3) A third important issue with the law passed is the clearly disproportionately severe punishment for preparation or use of symbols. Imprisonment up to 5 years for any display of Nazi or communist symbols is manifestly and undeniably in breach of international human rights standards. It also in no way complies with the practice of other countries where for such actions only an administrative fine is envisaged. The proposed system of punishments needs urgent review, and criminal liability in this sphere needs to be rejected.
The State has the right to ban certain symbols and propaganda of certain ideology. However such a ban must meet certain requirements in order to comply with European human rights standards.
1) The law must be clear and foreseeable, the list of symbols and elements of ideology should be clearly formulated (preferably with pictures of such symbols), the provisions of the legislation should be maximally clear and unequivocal;
2) Such a ban should serve only the purposes defined for restriction of human rights, and there can therefore be no liability for simply using symbols where this is not linked with the threat of propaganda of prohibited ideology.

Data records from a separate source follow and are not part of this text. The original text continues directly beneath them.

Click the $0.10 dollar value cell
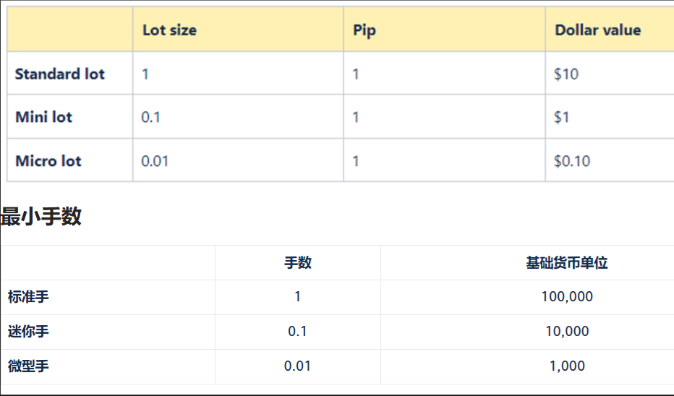This screenshot has width=674, height=396. 572,161
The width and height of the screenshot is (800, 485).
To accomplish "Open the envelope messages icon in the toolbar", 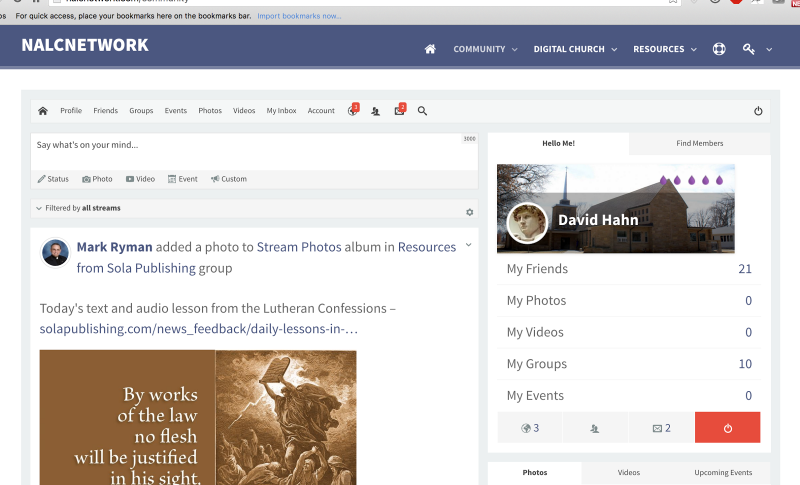I will (x=399, y=111).
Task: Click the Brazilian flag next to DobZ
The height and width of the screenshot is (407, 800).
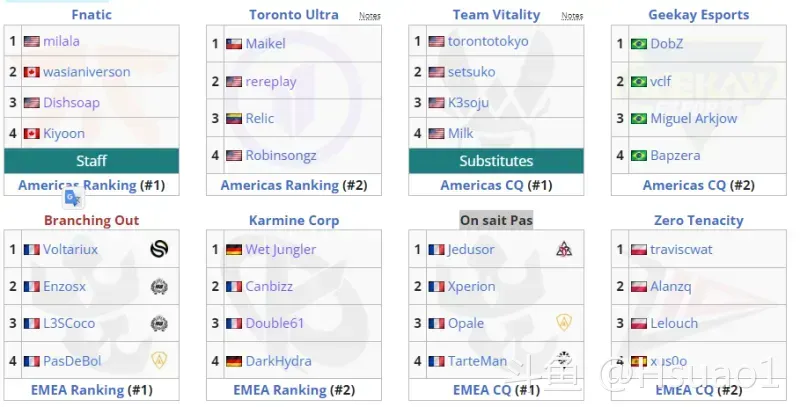Action: (x=639, y=44)
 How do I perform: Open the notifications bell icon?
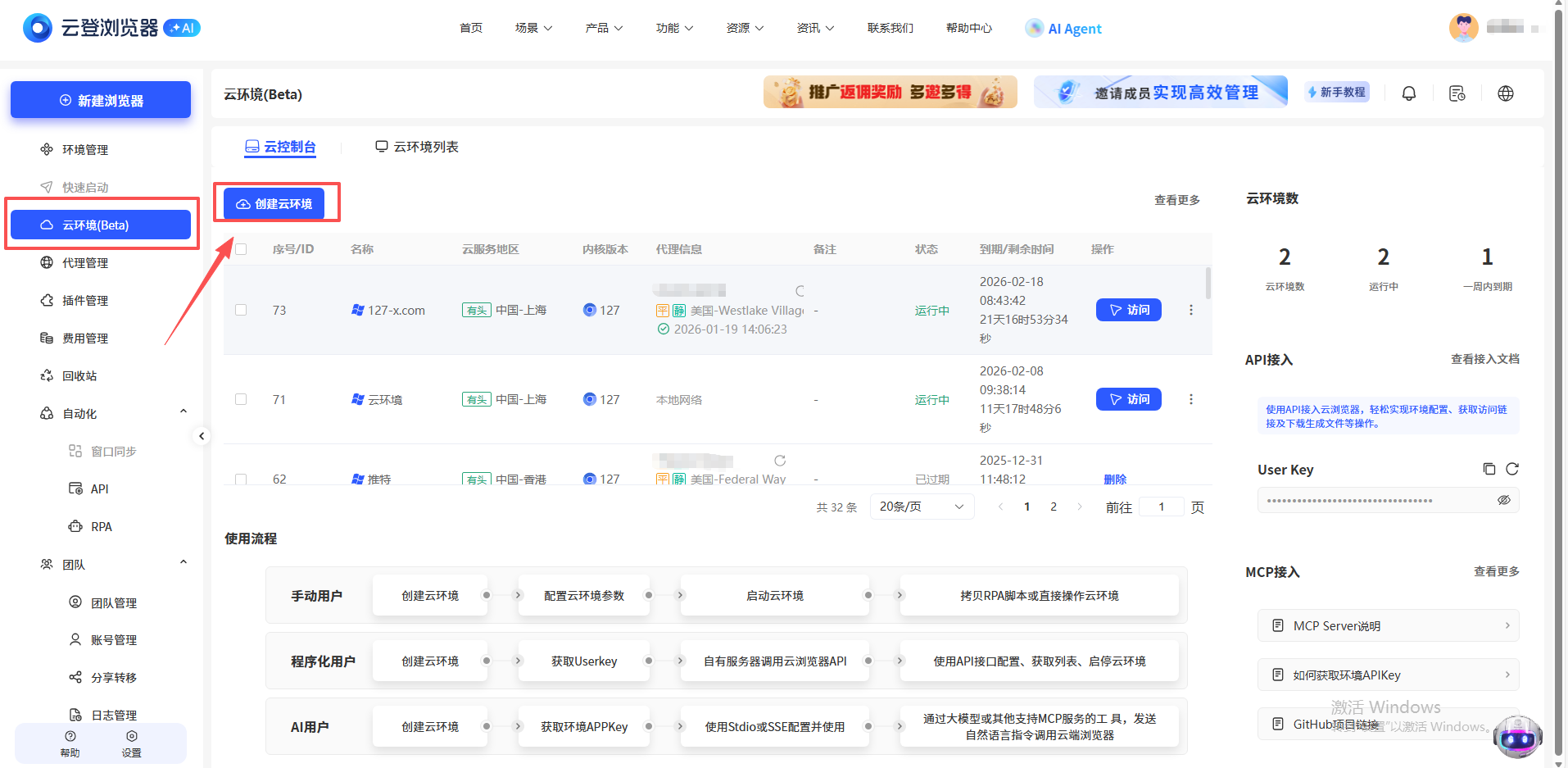[x=1408, y=93]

3) Such a ban should be necessary in a democratic society with this meaning that such a need must be proven in each case of punishment, and the punishment must be proportionate to the threat to the interests protected by the State.
In view of the above, we suggest that the President returns the bill to parliament for refinement and for the above-mentioned three problematical areas of the bill to be removed. In order to observe human rights, the following amendments are required:
1) Narrow the list of communist symbols and make an exhaustive list, preferably adding the images in colour;
2) Allow the use of prohibited symbols in art, science and for other “non-political” purposes;
3) Ban the use of communist and Nazi symbols for the purpose of propaganda of communism and Nazism;
4) Ban full use of communist and Nazi symbols by the authorities or for commercial purposes;
5) Exclude the restrictions on names for legal entities, as well as with respect to bans on communist symbols;
6) Exclude restrictions of electoral rights, including the possibility of registered parties and other associations putting forward candidates for deputy;
7) Exclude imprisonment as punishment, replacing this with less severe sanctions, and best, impose administrative liability for the relevant offences. At the same time, as mentioned above, the elements making up this offence need to be narrowed.